Now, the former major has decided to tell his story to the BBC. This is the first time a senior North Korean military officer has been interviewed by a major broadcaster.

In the exclusive interview, he said he was “the reddest of the reds. A loyal servant of communism.

But rank and loyalty don’t guarantee your safety in North Korea.

In 2014, he had to flee and has been living in Seoul since then, working for South Korean intelligence.

He describes the North Korean leadership as desperate to make money by any means possible, from the drug trade to arms sales in the Middle East and Africa. He tells us about the strategy behind the decisions made by Pyongyang, the North Korean regime’s attacks on South Korea, and he claims the mysterious country has spies and networks that can cover the world.

The BBC could not independently confirm his claims, but we managed to confirm his identity and, where possible, find evidence to corroborate his claims.

We contacted the North Korean embassy in the UK and the mission in New York for a statement, but so far have received no response.

“Special Terrorist Action Group”

From Kim Guk-song’s last years in North Korea’s top intelligence service, we can learn about the early years of current leader Kim Jong-un. He portrays a young man eager to prove himself as a “warrior.

---

(Task instructions)
(1) Transcribe the portion of the North Korean defector passage that begins at the words "Now, the former" and stops after "South Korean intelligence.".
(2) In the North Korean defector passage, since what year has the former major been living in Seoul?
(3) For each statement, say yes or no according to the North Korean defector passage, and quote the words of the passage that decide it.
(a) The BBC independently confirmed his claims.
(b) The North Korean embassy in the UK has responded with a statement.
(c) He called himself a loyal servant of communism.
The records are drawn from a separate source, unrelated to the passage above.

---

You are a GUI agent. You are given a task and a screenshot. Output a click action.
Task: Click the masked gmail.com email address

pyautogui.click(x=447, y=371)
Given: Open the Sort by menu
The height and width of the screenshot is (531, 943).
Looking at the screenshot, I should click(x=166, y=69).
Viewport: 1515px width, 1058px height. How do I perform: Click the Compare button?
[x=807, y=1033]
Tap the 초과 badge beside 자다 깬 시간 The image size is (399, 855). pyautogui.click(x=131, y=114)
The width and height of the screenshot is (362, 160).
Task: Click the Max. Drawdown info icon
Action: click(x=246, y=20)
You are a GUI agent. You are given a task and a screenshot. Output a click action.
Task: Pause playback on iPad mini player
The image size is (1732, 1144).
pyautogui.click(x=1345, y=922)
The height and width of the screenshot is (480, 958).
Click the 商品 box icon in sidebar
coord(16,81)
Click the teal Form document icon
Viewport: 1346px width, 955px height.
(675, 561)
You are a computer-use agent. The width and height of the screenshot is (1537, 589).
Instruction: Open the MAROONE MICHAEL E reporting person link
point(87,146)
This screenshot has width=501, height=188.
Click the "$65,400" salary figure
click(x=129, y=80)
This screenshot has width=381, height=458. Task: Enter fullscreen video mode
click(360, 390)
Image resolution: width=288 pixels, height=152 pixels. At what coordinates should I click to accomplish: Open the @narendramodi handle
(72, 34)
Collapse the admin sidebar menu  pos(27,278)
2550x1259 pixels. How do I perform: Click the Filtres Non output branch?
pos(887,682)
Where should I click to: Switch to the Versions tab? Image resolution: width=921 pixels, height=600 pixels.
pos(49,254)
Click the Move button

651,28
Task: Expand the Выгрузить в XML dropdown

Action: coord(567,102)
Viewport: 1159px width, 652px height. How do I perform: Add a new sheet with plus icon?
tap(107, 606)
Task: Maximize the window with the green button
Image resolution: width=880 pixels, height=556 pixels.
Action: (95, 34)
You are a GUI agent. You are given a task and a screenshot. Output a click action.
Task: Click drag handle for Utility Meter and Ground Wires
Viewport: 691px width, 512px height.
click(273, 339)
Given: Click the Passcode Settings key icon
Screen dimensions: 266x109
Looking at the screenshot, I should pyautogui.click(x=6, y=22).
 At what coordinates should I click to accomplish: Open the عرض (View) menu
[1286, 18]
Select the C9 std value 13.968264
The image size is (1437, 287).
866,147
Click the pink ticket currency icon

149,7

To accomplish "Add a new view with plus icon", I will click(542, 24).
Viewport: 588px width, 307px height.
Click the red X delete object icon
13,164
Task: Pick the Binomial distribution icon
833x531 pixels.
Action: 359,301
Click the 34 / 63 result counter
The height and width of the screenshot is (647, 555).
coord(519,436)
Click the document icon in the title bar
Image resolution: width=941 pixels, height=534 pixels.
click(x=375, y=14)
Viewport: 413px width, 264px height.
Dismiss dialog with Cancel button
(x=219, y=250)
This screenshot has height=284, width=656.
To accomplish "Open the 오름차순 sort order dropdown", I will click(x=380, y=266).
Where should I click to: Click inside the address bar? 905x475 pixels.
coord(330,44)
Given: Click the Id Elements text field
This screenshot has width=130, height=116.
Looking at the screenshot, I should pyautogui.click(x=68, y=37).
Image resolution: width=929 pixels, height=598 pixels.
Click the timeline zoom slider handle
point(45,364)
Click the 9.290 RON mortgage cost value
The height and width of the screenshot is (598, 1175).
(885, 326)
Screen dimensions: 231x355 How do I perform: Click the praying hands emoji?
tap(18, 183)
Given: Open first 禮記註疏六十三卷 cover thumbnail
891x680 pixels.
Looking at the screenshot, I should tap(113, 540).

---

(Task solutions)
(1)
Now, the former major has decided to tell his story to the BBC. This is the first time a senior North Korean military officer has been interviewed by a major broadcaster.

In the exclusive interview, he said he was “the reddest of the reds. A loyal servant of communism.

But rank and loyalty don’t guarantee your safety in North Korea.

In 2014, he had to flee and has been living in Seoul since then, working for South Korean intelligence.

(2) Since 2014.

(3)
(a) No: "The BBC could not independently confirm his claims"
(b) No: "so far have received no response"
(c) Yes: "A loyal servant of communism."